◆ **WHAT YOU WILL DO**
Please repeat exactly the lines from the one containing "Task: Expand Filter Email dropdown" through the last line of the records below, leaving out any pictures.

Items from a dataset:
______________________________
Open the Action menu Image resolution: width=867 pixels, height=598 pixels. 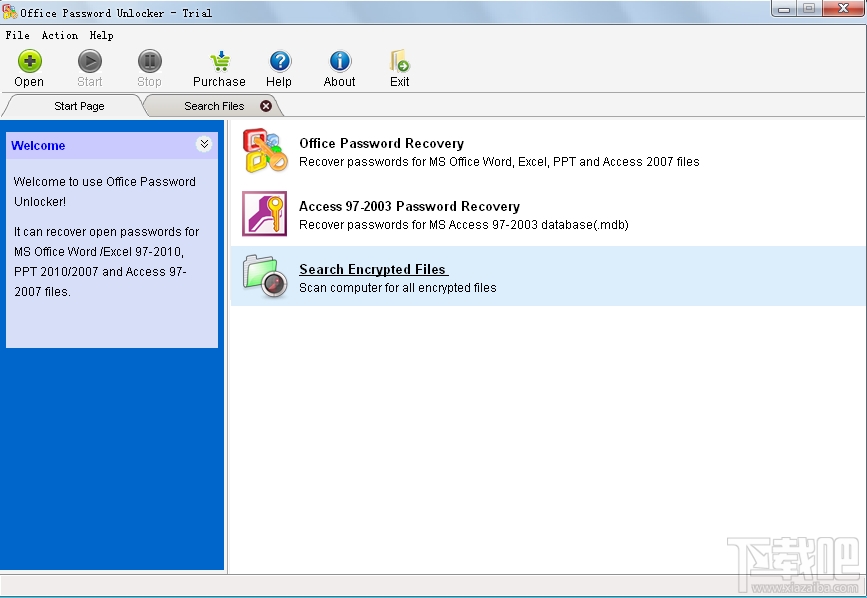click(59, 35)
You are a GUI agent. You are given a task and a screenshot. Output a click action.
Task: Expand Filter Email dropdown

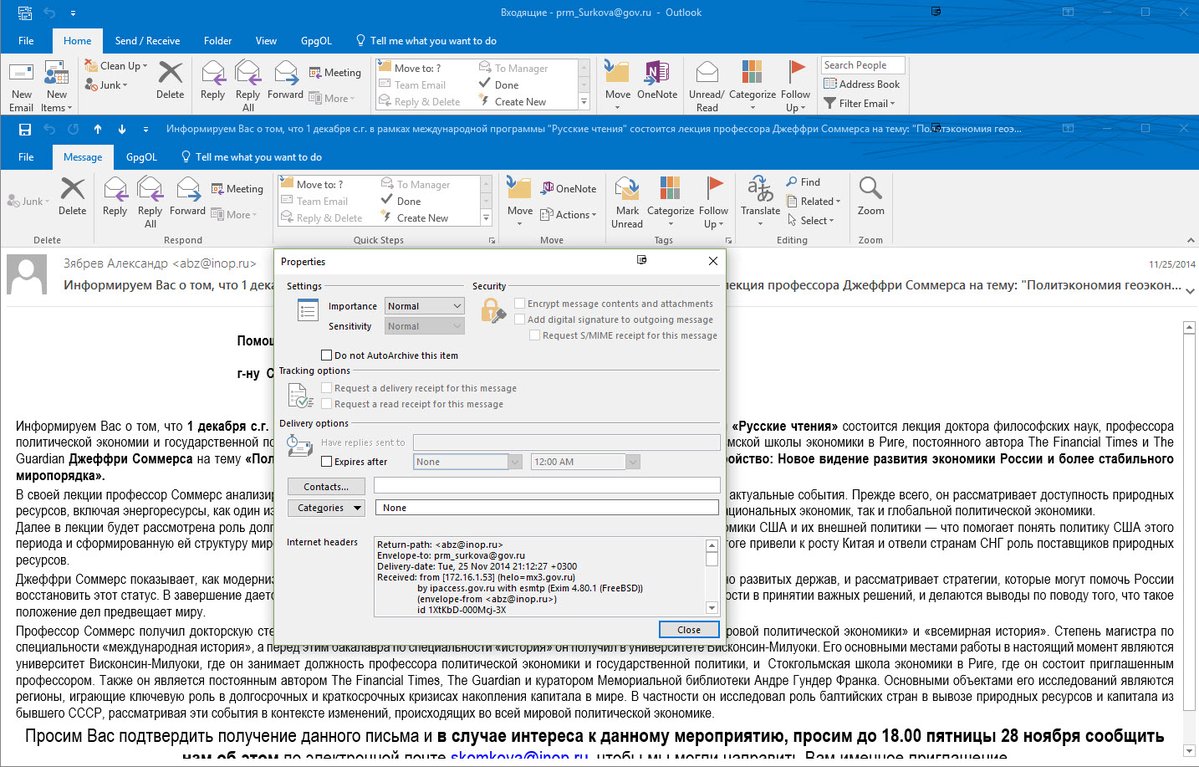coord(860,103)
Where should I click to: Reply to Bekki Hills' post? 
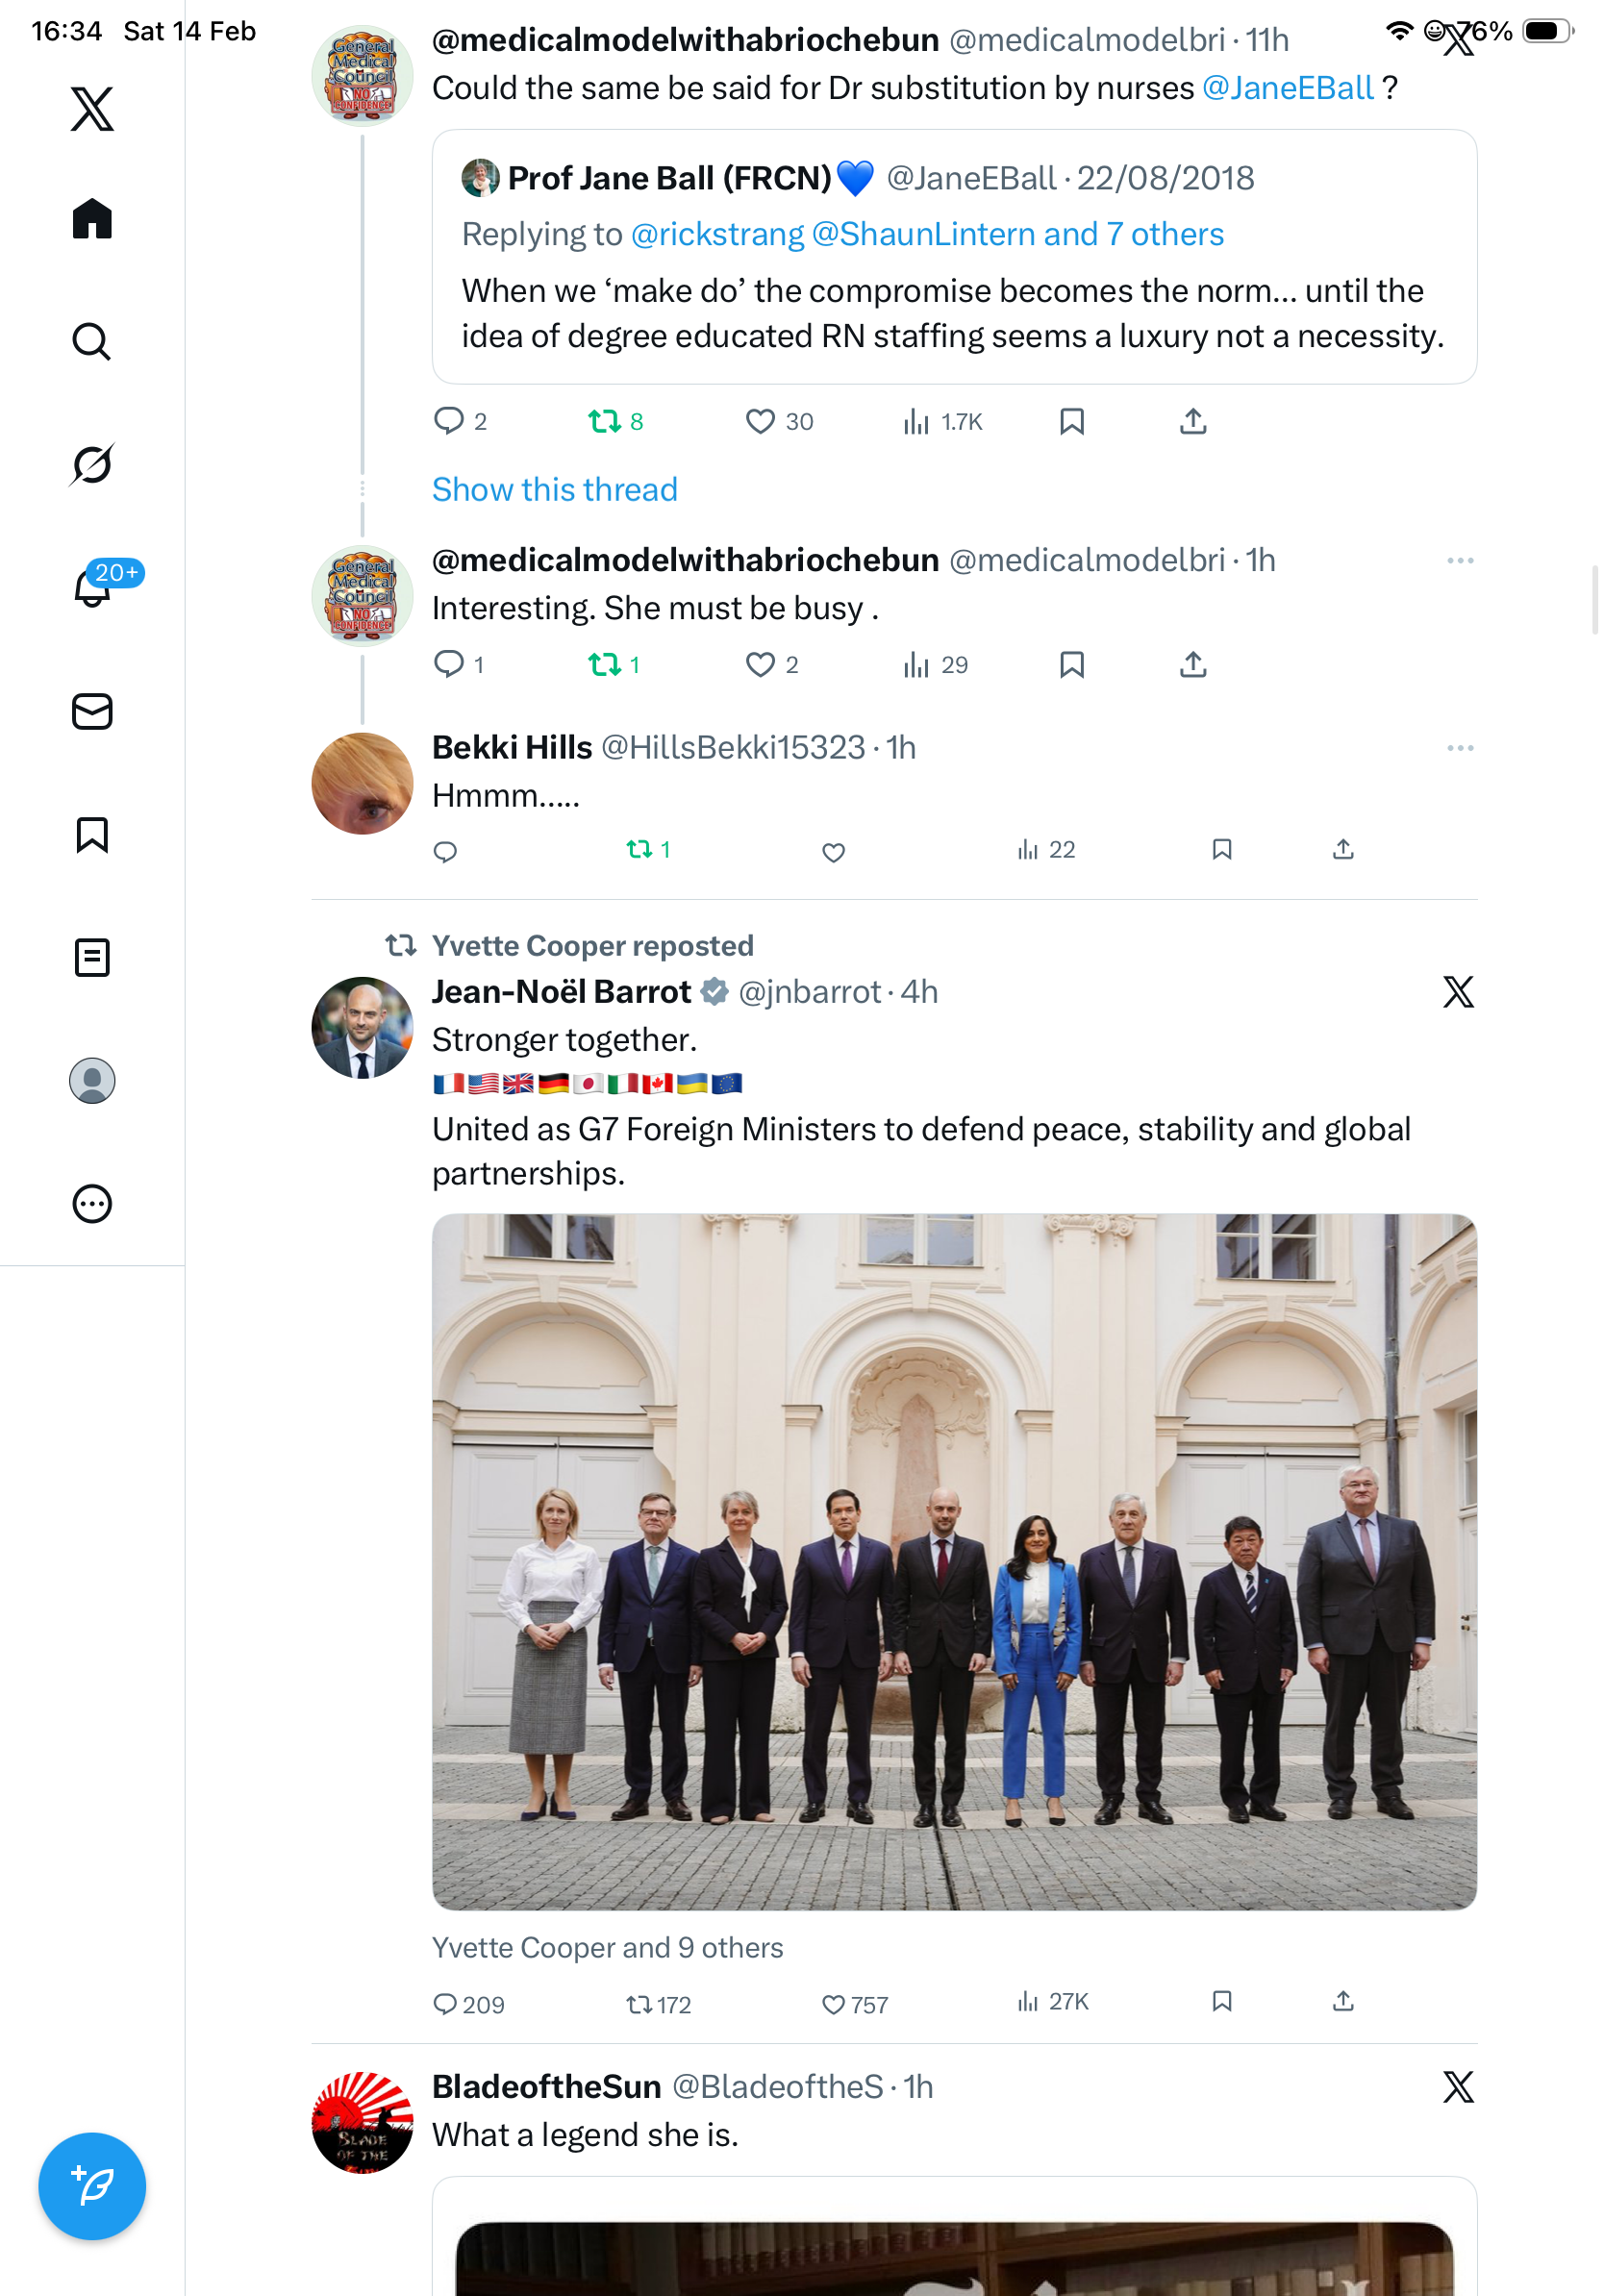(x=445, y=851)
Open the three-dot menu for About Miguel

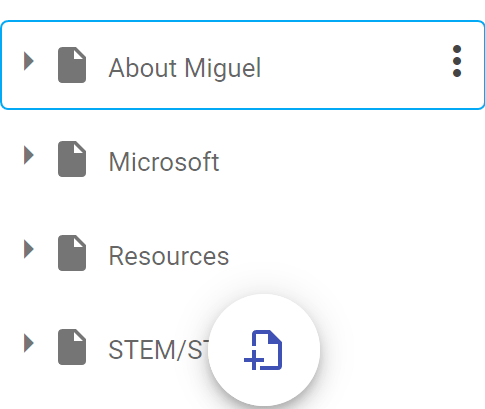457,61
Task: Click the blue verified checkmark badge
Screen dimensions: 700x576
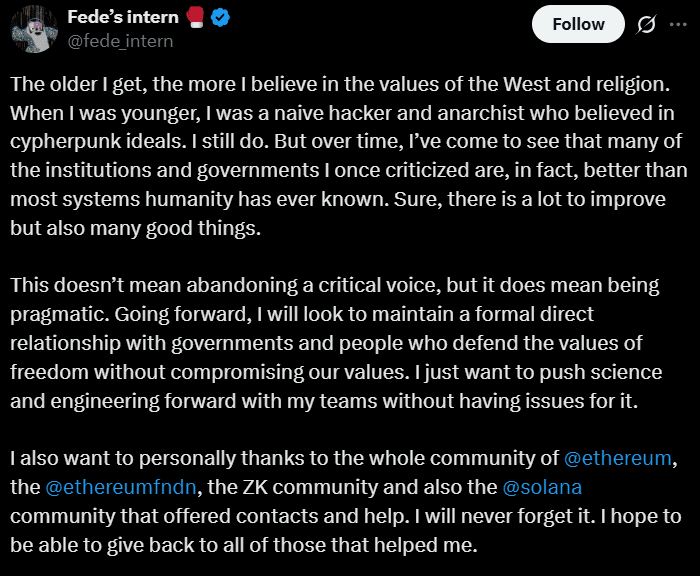Action: coord(220,17)
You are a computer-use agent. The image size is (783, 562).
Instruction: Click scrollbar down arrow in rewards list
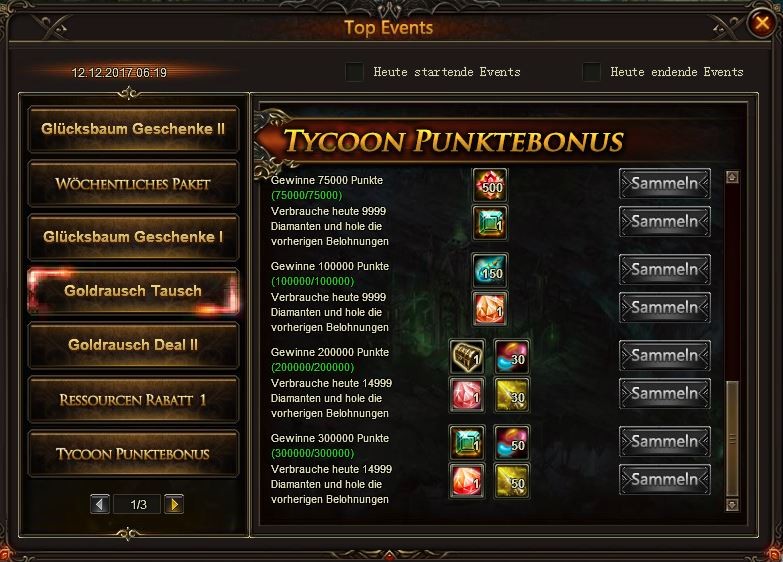click(732, 505)
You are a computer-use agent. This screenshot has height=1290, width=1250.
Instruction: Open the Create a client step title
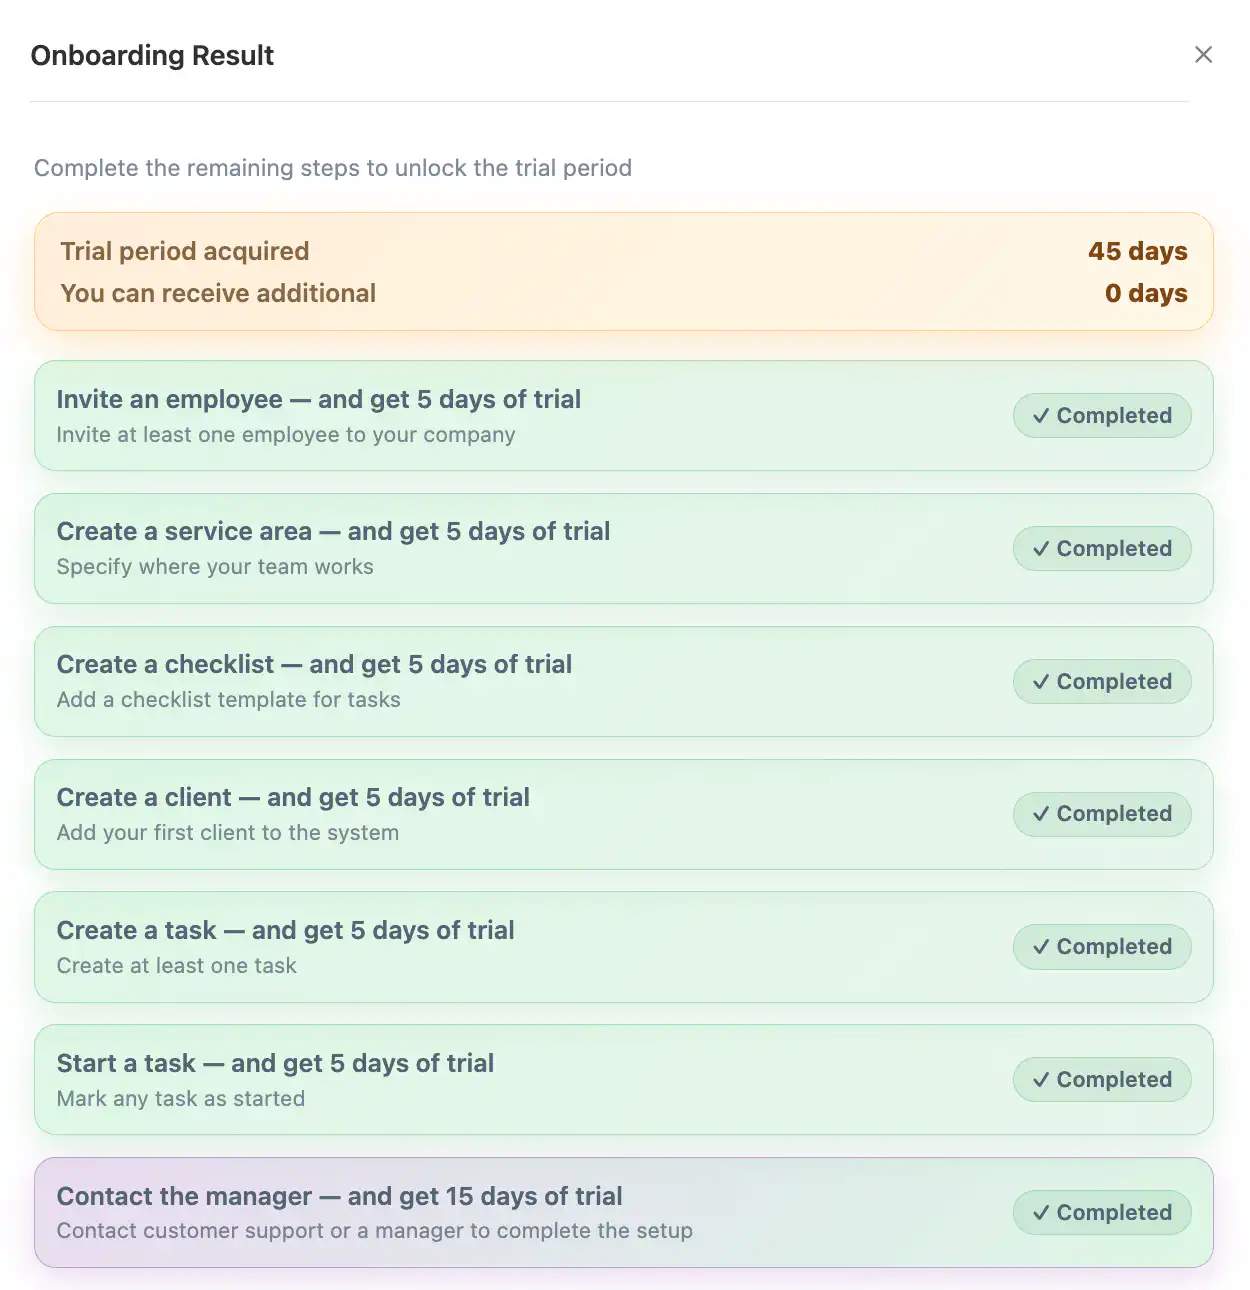click(x=293, y=798)

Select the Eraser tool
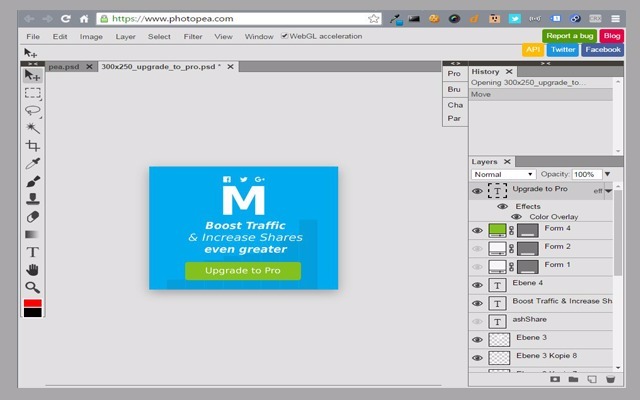point(33,216)
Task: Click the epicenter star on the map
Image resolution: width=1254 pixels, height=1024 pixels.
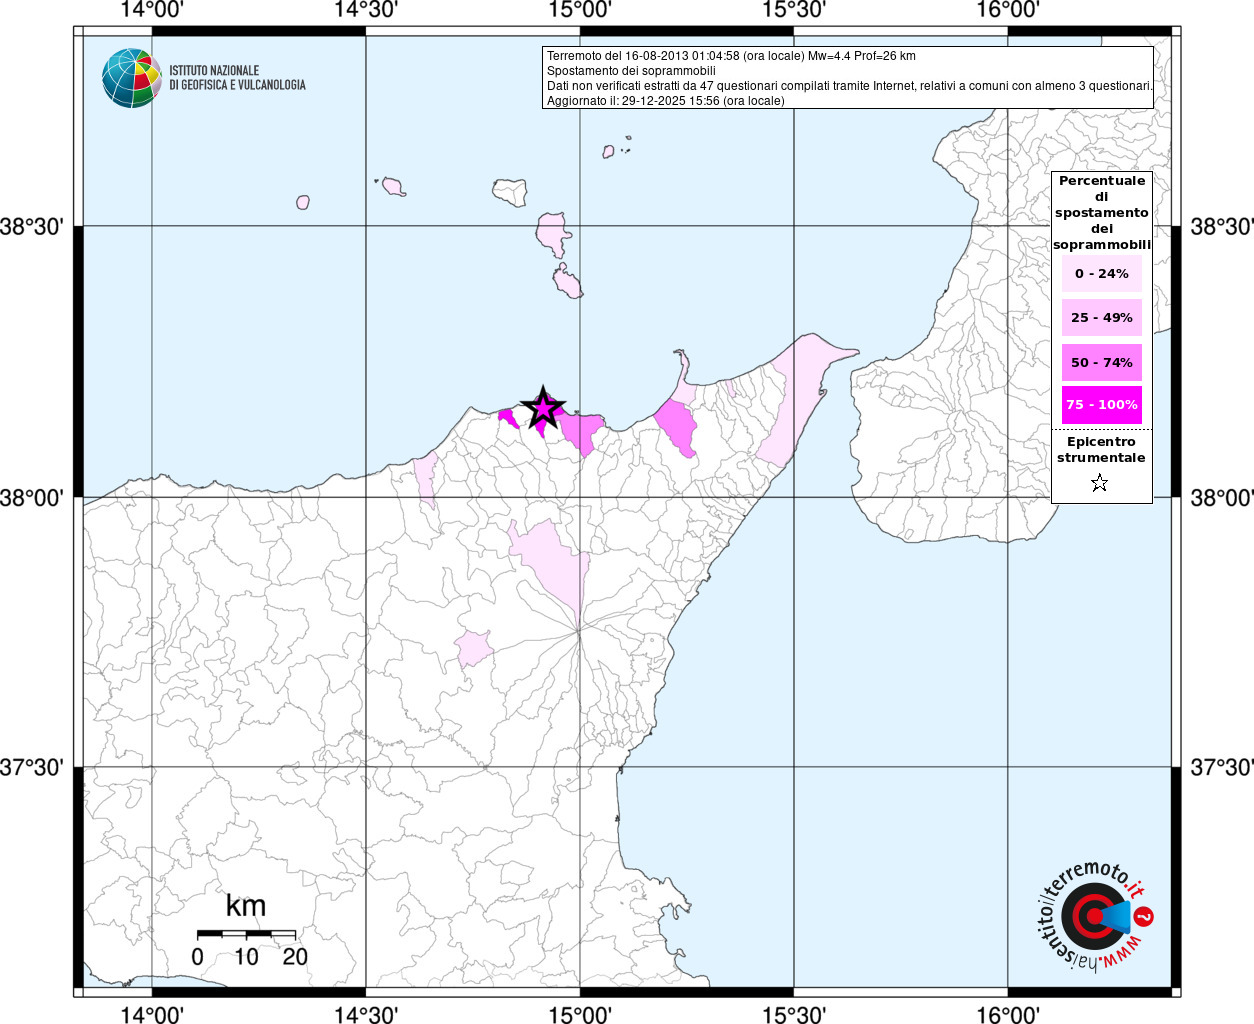Action: click(x=542, y=408)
______________________________
◆ **RESPONSE TO THE TASK**
Task: Expand Filter Email dropdown

coord(860,103)
Where should I click to: Reply to Bekki Hills' post? 
(x=445, y=851)
Open the three-dot menu for About Miguel

457,61
Task: Click the blue verified checkmark badge
Screen dimensions: 700x576
Action: coord(220,17)
You are a computer-use agent. The image size is (783, 562).
Instruction: Click scrollbar down arrow in rewards list
click(732, 505)
You are a computer-use agent. This screenshot has height=1290, width=1250.
Instruction: Open the Create a client step title
click(x=293, y=798)

Select the Eraser tool
point(33,216)
Task: Click the epicenter star on the map
Image resolution: width=1254 pixels, height=1024 pixels.
Action: click(x=542, y=408)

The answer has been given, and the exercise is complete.